Our chapter immediately mentions the measures Baasha took against Judah in the thirty-sixth year of Asa's reign.1 Baasha, deprived of several of his cities, built Ramah in order to prevent any contact from that time forth, "in order to let none go out or come in to Asa king of Judah" (2 Chron. 16:1). Unable to attack Asa without exposing himself to danger, he wanted in future to prevent his subjects from leaving him and joining God's testimony, and to prevent Asa from carrying out among his people what he considered to be a campaign of propaganda directed against himself and his influence. This principle occurs again and again: those who, like Baasha, still maintain a profession of true religion, though mixed with deadly errors, cannot tolerate near them a testimony which attracts souls. Alas! through a certain toleration of evil Asa presented an occasion for this hostility.
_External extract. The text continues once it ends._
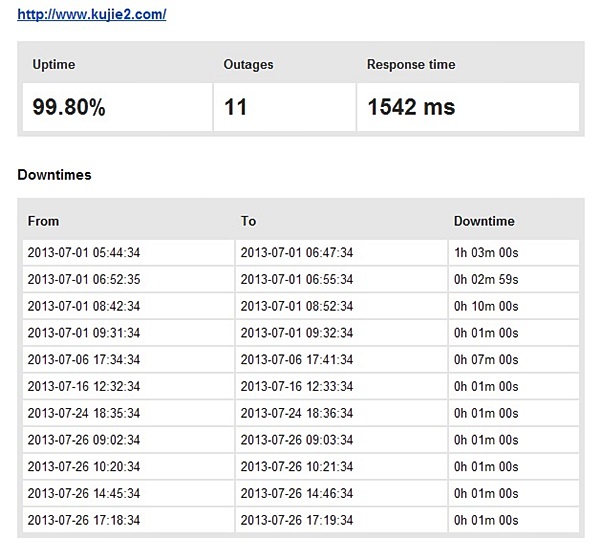Click the 99.80% uptime value
The width and height of the screenshot is (600, 559).
click(x=69, y=108)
Could not Baasha have thought: Asa claims to be closer to God than we are and yet he does the same things we do when they favor his ambitious views! Asa fears Baasha; since he has given way on one point, he can no longer esteem the world as a system with which he can make no compromise and from whom he can ask no aid. He is well aware of his lack of strength, as at the time of the Ethiopian's attack, but he no longer has the same assurance that all his strength is in God. The speck of dust in the machinery had done its work and, however insignificant it might appear, it had weakened Asa's confidence in Jehovah alone as the source of his strength. He turns to the king of Syria; he calls a power to his assistance that is allied with Ephraim and, consequently, his own enemy. This is diplomacy and, no doubt from the human point of view, good politics, just as maintaining the high places had been. So it has been time and again; one tries to break an alliance and win one of the adversaries to one's own side. When faith has grown weak, it seems easier to depend on man than simply to trust in the One who is our pillar "Boaz." What foolishness — especially for one who had once experienced this miraculous strength!
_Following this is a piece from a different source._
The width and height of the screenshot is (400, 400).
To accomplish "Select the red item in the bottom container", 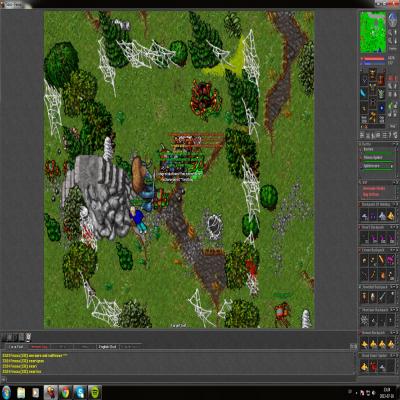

At first Asa's unfaithfulness seems to bear excellent fruit. Ben-hadad accepts silver and gold brought out of the house of the Lord as tribute, breaks his alliance with Baasha and takes advantage of the occasion to smite the cities of Ephraim and make himself master of the store cities of Naphtali. Baasha leaves off building Ramah; Asa and his people carry its stones away to build fortresses against Israel. The king seems to have escaped a great disaster by following this path, but all the blessing of a walk of faith is lost to him, and he is going to make sad proof of this. Oh! how much happier he was when he felt himself to be without strength and yet withstood the innumerable army of Zerah!
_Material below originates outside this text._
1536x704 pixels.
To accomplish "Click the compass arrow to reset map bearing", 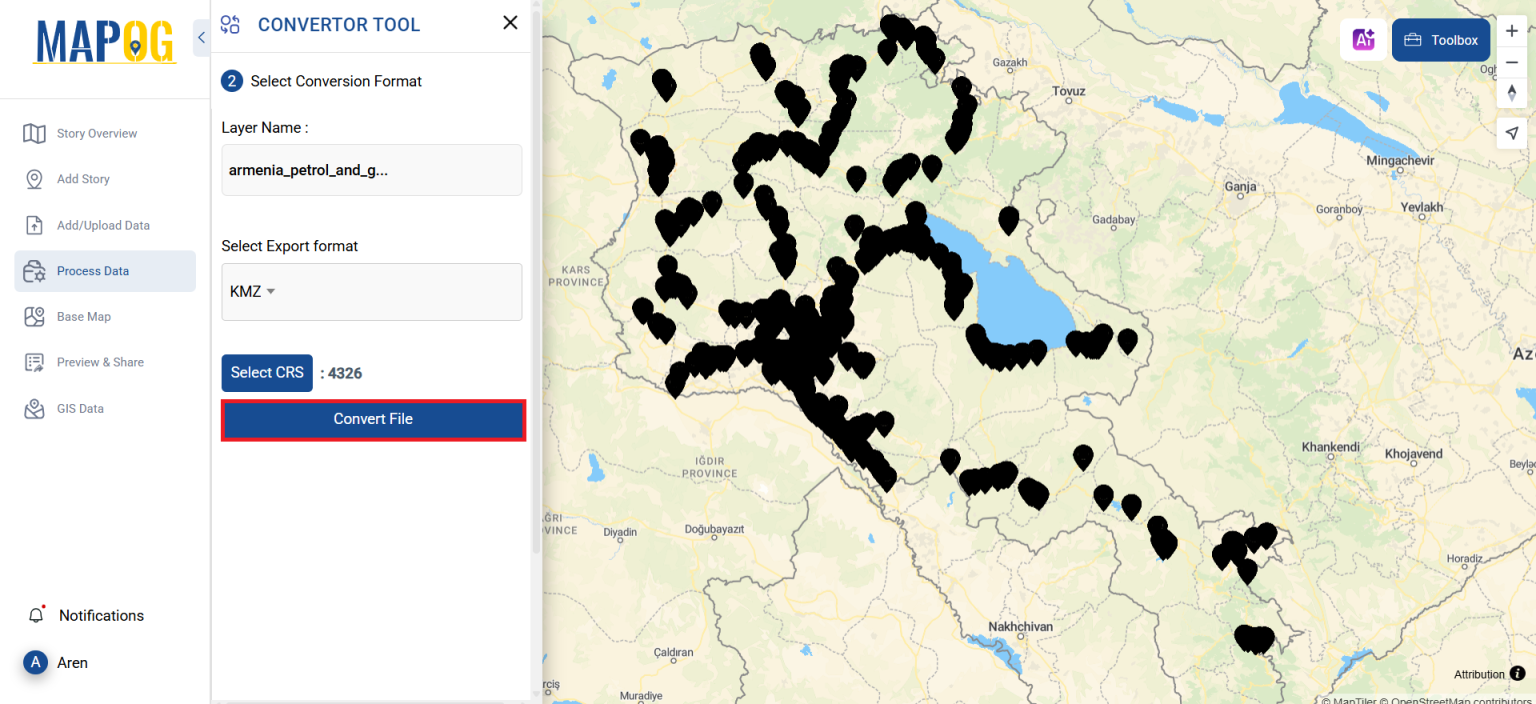I will (1512, 93).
Then Hanani the prophet is sent to Asa (2 Chron. 16:7-10). Later Jehu, the son of this same Hanani, will be sent to Baasha to announce judgment without mercy (1 Kings 16:1-4). Here too Hanani announces judgment but, mourning and full of deep pity, he has to recognize that Asa's heart is no longer perfect before God. Judgment must begin at the house of God and with His people, for it is above all to those who serve Him that He shows He is a holy God.
The principal accusation that Hanani brings is that Asa had not relied on the Lord: "Because thou halt relied on the king of Syria, and not relied on Jehovah thy God, therefore has the army of the king of Syria escaped out of thy hand. Were not the Ethiopians and the Libyans a huge army, with very many chariots and horsemen? but when thou didst rely on Jehovah, He delivered them into thy hand. For the eyes of Jehovah run to and fro through the whole earth, to show Himself strong in the behalf of those whose heart is perfect toward Him" (2 Chron. 16:7-9).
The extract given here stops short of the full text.